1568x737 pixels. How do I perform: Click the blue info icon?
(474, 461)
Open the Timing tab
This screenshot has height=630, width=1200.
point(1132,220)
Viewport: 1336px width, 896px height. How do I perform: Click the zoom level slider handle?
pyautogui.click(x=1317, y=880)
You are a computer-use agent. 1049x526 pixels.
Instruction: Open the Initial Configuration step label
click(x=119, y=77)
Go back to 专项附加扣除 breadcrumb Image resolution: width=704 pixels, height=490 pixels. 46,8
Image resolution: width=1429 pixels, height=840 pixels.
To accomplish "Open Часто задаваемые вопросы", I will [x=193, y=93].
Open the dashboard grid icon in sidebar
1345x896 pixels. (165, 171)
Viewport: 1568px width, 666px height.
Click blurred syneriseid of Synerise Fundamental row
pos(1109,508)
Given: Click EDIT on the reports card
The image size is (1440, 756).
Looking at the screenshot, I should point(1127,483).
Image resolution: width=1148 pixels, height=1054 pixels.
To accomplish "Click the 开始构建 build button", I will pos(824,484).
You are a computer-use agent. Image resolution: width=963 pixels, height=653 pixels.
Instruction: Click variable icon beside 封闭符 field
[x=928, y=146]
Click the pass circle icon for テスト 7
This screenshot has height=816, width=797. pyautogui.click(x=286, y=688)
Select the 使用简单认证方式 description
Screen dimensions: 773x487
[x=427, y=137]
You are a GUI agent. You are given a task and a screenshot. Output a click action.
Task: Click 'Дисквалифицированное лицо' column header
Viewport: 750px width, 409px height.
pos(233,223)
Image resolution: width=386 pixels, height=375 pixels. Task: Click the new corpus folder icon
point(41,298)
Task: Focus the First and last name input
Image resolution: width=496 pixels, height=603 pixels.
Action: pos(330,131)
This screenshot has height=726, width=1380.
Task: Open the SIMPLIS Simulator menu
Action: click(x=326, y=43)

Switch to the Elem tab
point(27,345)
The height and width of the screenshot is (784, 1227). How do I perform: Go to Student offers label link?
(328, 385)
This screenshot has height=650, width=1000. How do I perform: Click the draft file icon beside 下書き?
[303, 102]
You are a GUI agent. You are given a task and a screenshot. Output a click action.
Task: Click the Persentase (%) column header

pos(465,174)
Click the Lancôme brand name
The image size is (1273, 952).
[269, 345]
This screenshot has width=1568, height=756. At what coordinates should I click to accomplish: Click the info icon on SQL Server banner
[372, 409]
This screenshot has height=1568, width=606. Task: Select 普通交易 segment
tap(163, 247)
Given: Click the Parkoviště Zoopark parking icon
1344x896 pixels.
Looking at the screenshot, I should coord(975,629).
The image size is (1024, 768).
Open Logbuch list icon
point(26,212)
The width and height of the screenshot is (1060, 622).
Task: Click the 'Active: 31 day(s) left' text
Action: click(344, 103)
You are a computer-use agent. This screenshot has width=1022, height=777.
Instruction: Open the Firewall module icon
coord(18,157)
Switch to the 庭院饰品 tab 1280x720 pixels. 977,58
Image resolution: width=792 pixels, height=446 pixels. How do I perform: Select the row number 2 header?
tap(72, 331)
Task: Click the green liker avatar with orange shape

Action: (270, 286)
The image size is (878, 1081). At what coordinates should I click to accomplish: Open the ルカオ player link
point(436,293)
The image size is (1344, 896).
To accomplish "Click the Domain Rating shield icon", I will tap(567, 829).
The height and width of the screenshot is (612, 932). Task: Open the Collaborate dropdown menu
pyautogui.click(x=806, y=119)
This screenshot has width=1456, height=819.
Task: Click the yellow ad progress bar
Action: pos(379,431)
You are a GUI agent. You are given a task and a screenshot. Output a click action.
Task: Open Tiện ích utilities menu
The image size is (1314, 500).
====
Can you give the material between the lines holding "Viewport: 1568px width, 666px height." and "point(41,298)", inclusive, as a CSV with the columns instruction and location? Each text and its answer should share one row, in quoted fields, with line breaks turned into spaces.

instruction,location
"Viewport: 1568px width, 666px height. Click blurred syneriseid of Synerise Fundamental row","pos(1109,508)"
"Given: Click EDIT on the reports card The image size is (1440, 756).","Looking at the screenshot, I should point(1127,483)."
"Image resolution: width=1148 pixels, height=1054 pixels. To accomplish ""Click the 开始构建 build button"",","I will pos(824,484)."
"You are a computer-use agent. Image resolution: width=963 pixels, height=653 pixels. Instruction: Click variable icon beside 封闭符 field","[x=928, y=146]"
"Click the pass circle icon for テスト 7","This screenshot has height=816, width=797. pyautogui.click(x=286, y=688)"
"Select the 使用简单认证方式 description Screen dimensions: 773x487","[x=427, y=137]"
"You are a GUI agent. You are given a task and a screenshot. Output a click action. Task: Click 'Дисквалифицированное лицо' column header Viewport: 750px width, 409px height.","pos(233,223)"
"Image resolution: width=386 pixels, height=375 pixels. Task: Click the new corpus folder icon","point(41,298)"